The city is monitoring about 40 travelers from West Africa who arrived at five designated airports in other parts of the country. An additional 20 or so, including 11 in Burlington County, are being followed at least daily in surrounding counties in Pennsylvania and New Jersey. About 100 are being monitored in Pennsylvania and a similar number in New Jersey, two of the six states that are the destination for most travelers from Guinea, Liberia, and Sierra Leone, where the epidemic rages.
All have been cooperative and no travel restrictions or quarantines have been imposed, officials said, because none have known exposure to Ebola - the trigger that has caused a rift between the federal and several state governments. The restrictions have also infuriated a nurse who was quarantined in Newark under Gov. Christie's order and has been challenging a similar mandate in Maine since being transported home.
Caroline Johnson, disease control director for the Philadelphia Department of Public Health, said that city health workers were in daily contact with nearly all the travelers from West Africa that have been referred to them after airport screening by federal authorities.
The number is fluid - about five to 10 additional cases a day are expected - and the city projects it will end up tracking 100 to 200 people as new travelers arrive and others reach the end of the 21-day period of incubation for the virus.
Nearly all are in contact by phone, and must report any symptoms of disease, which are similar to the flu, along with their temperatures from two readings. This follows recommendations from the U.S. Centers for Disease Control and Prevention. Some have been visited at home, most to deliver thermometers; in at least two cases, workers went in-person so that they could bring French translators.
Tuberculosis is passed through the air and is up to 20 times more likely to be transmitted than Ebola, which requires direct contact with body fluids. TB cases usually are handled through voluntary isolation.
Several times a year, however, the city goes to court - either to force treatment or to keep the patient away from others.
"They may not like the process. They may not like the way they are being treated," said Lynda Moore, a chief deputy city solicitor who handles health cases for the city. "Either you are going to comply," she said, "or we are going to court." The Common Pleas Court almost always agrees with the city.

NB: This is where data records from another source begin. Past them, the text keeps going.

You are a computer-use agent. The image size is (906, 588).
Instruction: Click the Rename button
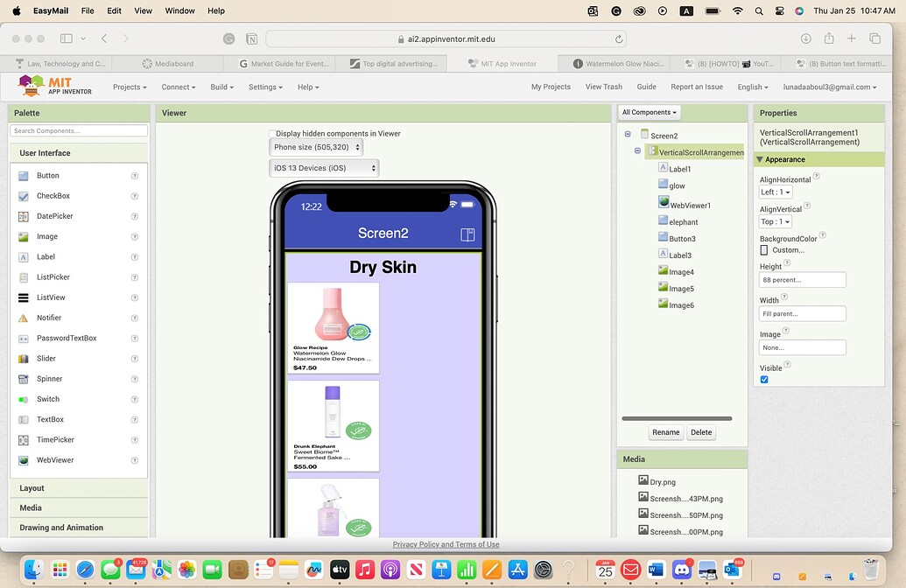[665, 432]
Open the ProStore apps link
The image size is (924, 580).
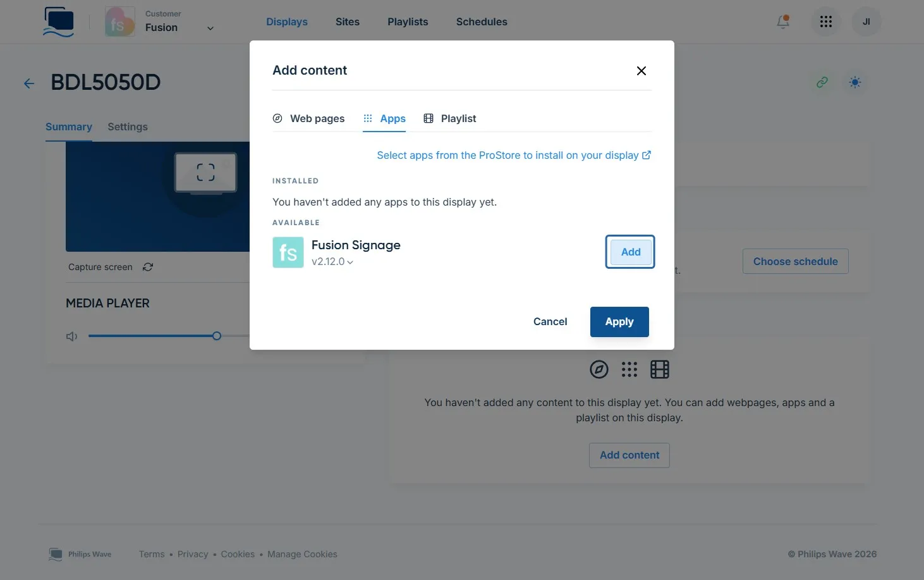click(514, 156)
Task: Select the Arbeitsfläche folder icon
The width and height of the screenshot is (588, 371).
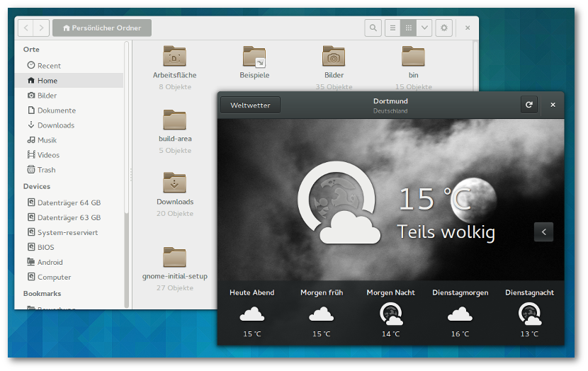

Pennsylvania law gives county health department directors, along with the governor and the state health secretary, the authority to order a mandatory quarantine, but they must get a judge's approval to have it backed up by law enforcement.
County health directors in New Jersey said that they had the power to enforce quarantines on their own, although a patient who objects could take the issue to court. It was unclear whether they would use their own authority to enforce Christie's mandatory quarantine of travelers who were exposed to Ebola in West Africa, although they said that they planned to carry out the order regardless.
Whether that would be a good idea continued to depend on who was doing the talking, with the public health community overwhelmingly opposed.
Sarah Bass, an associate professor in public health at Temple University, surveyed Pennsylvanians' attitudes toward voluntary isolation and mandatory quarantine in a hypothetical avian influenza pandemic for a 2010 journal article headlined "If You Ask Them, Will They Come?"
"As coerciveness increased, the willingness [to comply] decreased," she said, suggesting that a mandate might actually backfire. Men and people with higher incomes were more likely to be uncooperative; regular churchgoers were most willing.
Besides limiting the spread of disease, quarantines are meant to calm the public. Done too broadly, however, like a national state of emergency, "is the kind of thing that can scare people," said law professor Kimberly Mutcherson, who teaches health law and bioethics at Rutgers University-Camden.
"The biggest problem with excessive 'caution' " said Scott Burris, a Temple law professor and director of the Public Health Law Research project, "is that they are saying it is not dangerous, but they are acting like it is."
With Ebola, Burris said, "the chances are zero of getting it from an asymptomatic person, and near zero in early [stages of symptoms]." Calls for widespread quarantines, he said, are reminiscent of the early days of AIDS, when some schools refused to educate children with HIV - moves overturned by the courts.
Misplaced fear distracts from the most important actions needed to contain the disease at its source, said David Barnes, an associate professor of history and sociology of science at the University of Pennsylvania, who is writing a book about the Lazaretto, the oldest surviving quarantine station in the Western Hemisphere, in Tinicum Township.
"This is the most obvious and tragic lesson of Ebola," Barnes said. "Individual cases can occur anywhere, but epidemics are impossible wherever health centers or hospitals are capable of diagnosing and isolating cases quickly."
Public health workers are in daily contact with about 100 travelers from West Africa in New Jersey and another 100 in Pennsylvania.
None has known exposures to Ebola, which would trigger quarantine in New Jersey and some travel restrictions in Pennsylvania.
The breakdown by county on Thursday:
Philadelphia: About 40.
Delaware: Not given*.
* Delaware County is covered by the Pennsylvania Department of Health, which would not release local numbers.